Assignment
Output, word for word, the lines of this listing that fall between the line with "The width and height of the screenshot is (621, 761)." and the line with "You are a computer-use agent. The image size is (750, 1334).", counting both of those lines, and no others.

Available data
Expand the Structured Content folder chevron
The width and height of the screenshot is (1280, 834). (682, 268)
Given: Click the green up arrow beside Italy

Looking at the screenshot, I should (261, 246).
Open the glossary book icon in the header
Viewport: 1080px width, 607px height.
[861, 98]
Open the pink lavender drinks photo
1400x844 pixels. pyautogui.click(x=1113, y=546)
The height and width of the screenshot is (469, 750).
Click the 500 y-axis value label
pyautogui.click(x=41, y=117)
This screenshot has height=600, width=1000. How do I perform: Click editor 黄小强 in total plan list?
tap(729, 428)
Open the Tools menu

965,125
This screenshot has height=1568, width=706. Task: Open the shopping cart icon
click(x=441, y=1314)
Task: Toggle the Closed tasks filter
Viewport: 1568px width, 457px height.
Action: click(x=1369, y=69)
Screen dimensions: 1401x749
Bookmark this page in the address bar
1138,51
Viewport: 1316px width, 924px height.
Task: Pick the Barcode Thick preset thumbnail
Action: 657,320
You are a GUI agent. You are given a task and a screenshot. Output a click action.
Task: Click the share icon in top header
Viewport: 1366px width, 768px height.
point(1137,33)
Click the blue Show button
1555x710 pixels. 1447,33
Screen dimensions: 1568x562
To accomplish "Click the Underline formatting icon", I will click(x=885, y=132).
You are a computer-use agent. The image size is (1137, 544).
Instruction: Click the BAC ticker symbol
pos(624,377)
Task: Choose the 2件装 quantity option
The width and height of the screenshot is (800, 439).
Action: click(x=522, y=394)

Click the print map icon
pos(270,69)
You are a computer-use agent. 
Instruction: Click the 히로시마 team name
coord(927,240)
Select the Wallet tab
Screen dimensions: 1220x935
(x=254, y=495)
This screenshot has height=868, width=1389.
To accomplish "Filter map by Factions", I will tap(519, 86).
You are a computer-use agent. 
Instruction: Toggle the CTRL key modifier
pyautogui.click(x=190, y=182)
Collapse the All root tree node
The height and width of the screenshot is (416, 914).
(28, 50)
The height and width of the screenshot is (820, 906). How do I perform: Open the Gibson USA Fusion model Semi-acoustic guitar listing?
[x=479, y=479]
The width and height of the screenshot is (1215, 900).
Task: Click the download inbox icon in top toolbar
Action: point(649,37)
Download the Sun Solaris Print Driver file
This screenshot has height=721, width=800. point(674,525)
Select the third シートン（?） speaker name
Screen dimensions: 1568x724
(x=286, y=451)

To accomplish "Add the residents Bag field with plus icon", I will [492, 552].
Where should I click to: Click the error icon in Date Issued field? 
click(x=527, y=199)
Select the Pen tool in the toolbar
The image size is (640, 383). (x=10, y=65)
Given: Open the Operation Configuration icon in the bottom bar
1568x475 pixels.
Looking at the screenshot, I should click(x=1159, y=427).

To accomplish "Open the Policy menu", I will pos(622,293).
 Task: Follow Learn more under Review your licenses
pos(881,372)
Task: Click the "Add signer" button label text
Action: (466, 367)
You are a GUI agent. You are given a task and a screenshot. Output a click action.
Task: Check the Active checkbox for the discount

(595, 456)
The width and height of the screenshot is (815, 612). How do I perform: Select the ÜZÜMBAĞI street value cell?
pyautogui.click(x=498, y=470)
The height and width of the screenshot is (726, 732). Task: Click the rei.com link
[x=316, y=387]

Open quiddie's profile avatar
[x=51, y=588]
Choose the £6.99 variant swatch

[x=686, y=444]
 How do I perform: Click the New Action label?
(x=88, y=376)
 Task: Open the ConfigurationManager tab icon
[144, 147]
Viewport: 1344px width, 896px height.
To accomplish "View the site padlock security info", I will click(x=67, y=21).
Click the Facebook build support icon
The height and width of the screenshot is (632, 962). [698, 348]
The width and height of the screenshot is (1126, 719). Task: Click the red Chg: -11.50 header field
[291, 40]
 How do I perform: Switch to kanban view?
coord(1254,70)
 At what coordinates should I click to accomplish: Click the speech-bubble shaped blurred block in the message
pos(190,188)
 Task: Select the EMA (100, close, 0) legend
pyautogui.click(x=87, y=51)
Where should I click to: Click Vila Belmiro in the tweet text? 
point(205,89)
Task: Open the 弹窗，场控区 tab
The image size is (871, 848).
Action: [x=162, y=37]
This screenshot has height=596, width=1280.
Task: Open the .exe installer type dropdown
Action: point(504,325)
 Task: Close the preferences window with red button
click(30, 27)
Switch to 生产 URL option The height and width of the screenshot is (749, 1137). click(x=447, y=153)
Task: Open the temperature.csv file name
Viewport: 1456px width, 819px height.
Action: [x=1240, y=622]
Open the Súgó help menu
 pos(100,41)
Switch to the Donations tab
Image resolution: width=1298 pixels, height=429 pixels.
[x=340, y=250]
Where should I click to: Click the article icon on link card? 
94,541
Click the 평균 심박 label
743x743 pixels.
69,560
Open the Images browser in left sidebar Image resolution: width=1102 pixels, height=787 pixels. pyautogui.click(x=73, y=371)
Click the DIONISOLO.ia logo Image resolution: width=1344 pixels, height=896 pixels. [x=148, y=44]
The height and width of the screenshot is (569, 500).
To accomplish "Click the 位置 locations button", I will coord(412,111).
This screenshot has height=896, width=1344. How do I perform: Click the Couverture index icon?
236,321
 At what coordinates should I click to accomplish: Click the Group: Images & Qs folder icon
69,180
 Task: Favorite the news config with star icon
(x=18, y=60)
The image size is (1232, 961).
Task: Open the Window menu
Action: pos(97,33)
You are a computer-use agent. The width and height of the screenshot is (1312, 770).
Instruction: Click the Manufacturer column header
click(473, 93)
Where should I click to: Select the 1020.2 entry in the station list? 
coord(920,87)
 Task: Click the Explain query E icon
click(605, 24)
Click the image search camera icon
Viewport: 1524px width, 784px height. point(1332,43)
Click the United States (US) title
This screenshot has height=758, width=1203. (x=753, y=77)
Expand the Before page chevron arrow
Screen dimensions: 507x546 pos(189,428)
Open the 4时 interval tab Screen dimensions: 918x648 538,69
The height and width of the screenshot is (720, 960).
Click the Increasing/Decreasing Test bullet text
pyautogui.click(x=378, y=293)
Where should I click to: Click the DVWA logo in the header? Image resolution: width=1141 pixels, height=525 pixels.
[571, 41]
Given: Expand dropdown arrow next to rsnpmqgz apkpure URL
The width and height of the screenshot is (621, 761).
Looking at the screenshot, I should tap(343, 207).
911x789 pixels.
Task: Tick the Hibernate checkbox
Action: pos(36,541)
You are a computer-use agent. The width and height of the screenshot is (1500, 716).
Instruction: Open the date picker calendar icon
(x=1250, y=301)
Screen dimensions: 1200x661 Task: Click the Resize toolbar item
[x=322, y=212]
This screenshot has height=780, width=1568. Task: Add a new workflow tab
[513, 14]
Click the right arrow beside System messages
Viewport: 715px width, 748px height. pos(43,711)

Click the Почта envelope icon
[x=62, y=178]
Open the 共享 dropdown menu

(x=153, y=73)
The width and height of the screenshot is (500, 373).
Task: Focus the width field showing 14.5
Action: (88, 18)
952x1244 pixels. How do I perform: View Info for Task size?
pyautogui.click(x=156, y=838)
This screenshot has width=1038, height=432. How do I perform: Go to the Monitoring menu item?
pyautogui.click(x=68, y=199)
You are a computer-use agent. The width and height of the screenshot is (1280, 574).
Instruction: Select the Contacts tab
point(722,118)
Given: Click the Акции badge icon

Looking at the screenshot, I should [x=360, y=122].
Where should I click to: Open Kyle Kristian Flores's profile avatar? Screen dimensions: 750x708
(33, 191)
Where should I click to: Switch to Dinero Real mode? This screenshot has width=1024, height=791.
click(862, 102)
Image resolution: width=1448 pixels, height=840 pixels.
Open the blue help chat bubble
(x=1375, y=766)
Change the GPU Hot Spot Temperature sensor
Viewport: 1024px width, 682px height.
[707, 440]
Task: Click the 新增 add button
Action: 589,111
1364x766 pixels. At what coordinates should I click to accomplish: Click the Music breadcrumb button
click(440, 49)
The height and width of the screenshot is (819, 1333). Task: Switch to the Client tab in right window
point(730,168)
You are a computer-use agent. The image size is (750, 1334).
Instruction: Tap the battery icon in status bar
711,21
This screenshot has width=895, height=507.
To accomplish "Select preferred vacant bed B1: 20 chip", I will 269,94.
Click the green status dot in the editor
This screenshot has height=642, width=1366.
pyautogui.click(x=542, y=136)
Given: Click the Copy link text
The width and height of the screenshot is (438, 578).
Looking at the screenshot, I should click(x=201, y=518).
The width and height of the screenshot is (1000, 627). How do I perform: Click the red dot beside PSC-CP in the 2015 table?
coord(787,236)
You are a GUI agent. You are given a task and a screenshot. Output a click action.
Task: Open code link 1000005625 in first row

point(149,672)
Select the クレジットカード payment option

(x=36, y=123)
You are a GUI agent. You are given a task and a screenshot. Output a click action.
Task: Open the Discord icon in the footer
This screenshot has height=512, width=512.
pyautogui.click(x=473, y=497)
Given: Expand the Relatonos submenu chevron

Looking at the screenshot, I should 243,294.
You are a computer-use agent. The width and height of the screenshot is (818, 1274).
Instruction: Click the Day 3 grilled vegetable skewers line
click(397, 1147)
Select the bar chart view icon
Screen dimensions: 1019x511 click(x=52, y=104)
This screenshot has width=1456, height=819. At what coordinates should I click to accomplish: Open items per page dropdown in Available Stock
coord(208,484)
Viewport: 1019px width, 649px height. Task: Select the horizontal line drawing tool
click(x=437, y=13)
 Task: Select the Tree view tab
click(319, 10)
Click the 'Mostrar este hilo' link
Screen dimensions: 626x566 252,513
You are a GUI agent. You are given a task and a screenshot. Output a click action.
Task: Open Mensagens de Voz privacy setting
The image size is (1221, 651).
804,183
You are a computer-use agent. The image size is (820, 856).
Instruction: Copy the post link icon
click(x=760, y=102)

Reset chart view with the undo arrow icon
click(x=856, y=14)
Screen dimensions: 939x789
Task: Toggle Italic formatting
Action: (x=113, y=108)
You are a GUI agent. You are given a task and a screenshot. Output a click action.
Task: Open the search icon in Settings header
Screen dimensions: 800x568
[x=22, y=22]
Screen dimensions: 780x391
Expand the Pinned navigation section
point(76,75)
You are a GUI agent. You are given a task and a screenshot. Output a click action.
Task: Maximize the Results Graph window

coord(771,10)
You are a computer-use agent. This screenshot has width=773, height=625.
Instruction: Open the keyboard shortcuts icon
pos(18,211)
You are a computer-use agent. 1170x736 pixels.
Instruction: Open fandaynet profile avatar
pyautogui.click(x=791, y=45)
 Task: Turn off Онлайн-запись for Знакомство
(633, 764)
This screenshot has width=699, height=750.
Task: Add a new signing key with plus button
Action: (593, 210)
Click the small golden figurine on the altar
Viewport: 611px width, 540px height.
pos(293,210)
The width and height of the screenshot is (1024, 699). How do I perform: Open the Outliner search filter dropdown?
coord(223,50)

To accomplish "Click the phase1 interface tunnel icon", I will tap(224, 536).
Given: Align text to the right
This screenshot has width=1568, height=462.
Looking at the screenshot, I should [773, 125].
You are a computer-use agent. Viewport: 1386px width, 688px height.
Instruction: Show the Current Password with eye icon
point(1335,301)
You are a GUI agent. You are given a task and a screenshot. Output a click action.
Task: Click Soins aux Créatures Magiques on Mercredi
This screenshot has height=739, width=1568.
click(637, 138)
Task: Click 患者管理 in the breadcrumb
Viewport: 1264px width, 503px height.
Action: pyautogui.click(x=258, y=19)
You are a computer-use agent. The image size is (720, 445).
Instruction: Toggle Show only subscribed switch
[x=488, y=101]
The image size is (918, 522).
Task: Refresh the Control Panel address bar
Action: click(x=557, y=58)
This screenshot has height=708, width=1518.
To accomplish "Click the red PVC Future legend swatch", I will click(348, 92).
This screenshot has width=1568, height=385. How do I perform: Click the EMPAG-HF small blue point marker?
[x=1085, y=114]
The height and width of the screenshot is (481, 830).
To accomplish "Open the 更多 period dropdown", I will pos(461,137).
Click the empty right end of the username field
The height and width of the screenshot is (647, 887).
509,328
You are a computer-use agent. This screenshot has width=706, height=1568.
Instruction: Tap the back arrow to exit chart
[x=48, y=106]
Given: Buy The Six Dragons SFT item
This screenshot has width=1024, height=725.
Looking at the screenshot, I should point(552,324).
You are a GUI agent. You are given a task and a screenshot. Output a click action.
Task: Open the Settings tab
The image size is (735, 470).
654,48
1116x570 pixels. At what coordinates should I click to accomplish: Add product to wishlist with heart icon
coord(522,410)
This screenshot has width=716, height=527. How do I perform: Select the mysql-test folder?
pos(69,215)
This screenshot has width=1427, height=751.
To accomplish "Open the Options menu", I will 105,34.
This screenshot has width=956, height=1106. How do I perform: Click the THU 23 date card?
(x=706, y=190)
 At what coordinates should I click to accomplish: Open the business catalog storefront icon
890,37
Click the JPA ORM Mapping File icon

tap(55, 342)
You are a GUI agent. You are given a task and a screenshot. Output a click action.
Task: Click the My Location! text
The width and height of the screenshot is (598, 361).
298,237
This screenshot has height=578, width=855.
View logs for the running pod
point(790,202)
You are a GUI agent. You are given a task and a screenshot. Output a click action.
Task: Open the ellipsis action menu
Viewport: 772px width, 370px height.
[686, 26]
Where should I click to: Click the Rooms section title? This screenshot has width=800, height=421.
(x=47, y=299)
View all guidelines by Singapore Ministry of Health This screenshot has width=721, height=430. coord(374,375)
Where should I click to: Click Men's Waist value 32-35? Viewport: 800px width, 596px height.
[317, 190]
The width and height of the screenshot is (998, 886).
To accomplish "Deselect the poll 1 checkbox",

Solved problem
The width and height of the screenshot is (621, 761).
Looking at the screenshot, I should tap(343, 207).
911x789 pixels.
Task: Tick the Hibernate checkbox
Action: pos(36,541)
You are a computer-use agent. The width and height of the screenshot is (1500, 716).
Instruction: Open the date picker calendar icon
(x=1250, y=301)
Screen dimensions: 1200x661 Task: Click the Resize toolbar item
[x=322, y=212]
This screenshot has height=780, width=1568. Task: Add a new workflow tab
[513, 14]
Click the right arrow beside System messages
Viewport: 715px width, 748px height. pos(43,711)

Click the Почта envelope icon
[x=62, y=178]
Open the 共享 dropdown menu

(x=153, y=73)
The width and height of the screenshot is (500, 373).
Task: Focus the width field showing 14.5
Action: (88, 18)
952x1244 pixels. How do I perform: View Info for Task size?
pyautogui.click(x=156, y=838)
This screenshot has width=1038, height=432. How do I perform: Go to the Monitoring menu item?
pyautogui.click(x=68, y=199)
You are a computer-use agent. The width and height of the screenshot is (1280, 574).
Instruction: Select the Contacts tab
point(722,118)
Given: Click the Акции badge icon

Looking at the screenshot, I should [x=360, y=122].
Where should I click to: Open Kyle Kristian Flores's profile avatar? Screen dimensions: 750x708
(33, 191)
Where should I click to: Switch to Dinero Real mode? This screenshot has width=1024, height=791.
click(862, 102)
Image resolution: width=1448 pixels, height=840 pixels.
Open the blue help chat bubble
(x=1375, y=766)
Change the GPU Hot Spot Temperature sensor
Viewport: 1024px width, 682px height.
[707, 440]
Task: Click the 新增 add button
Action: 589,111
1364x766 pixels. At what coordinates should I click to accomplish: Click the Music breadcrumb button
click(440, 49)
The height and width of the screenshot is (819, 1333). Task: Switch to the Client tab in right window
point(730,168)
You are a computer-use agent. The image size is (750, 1334).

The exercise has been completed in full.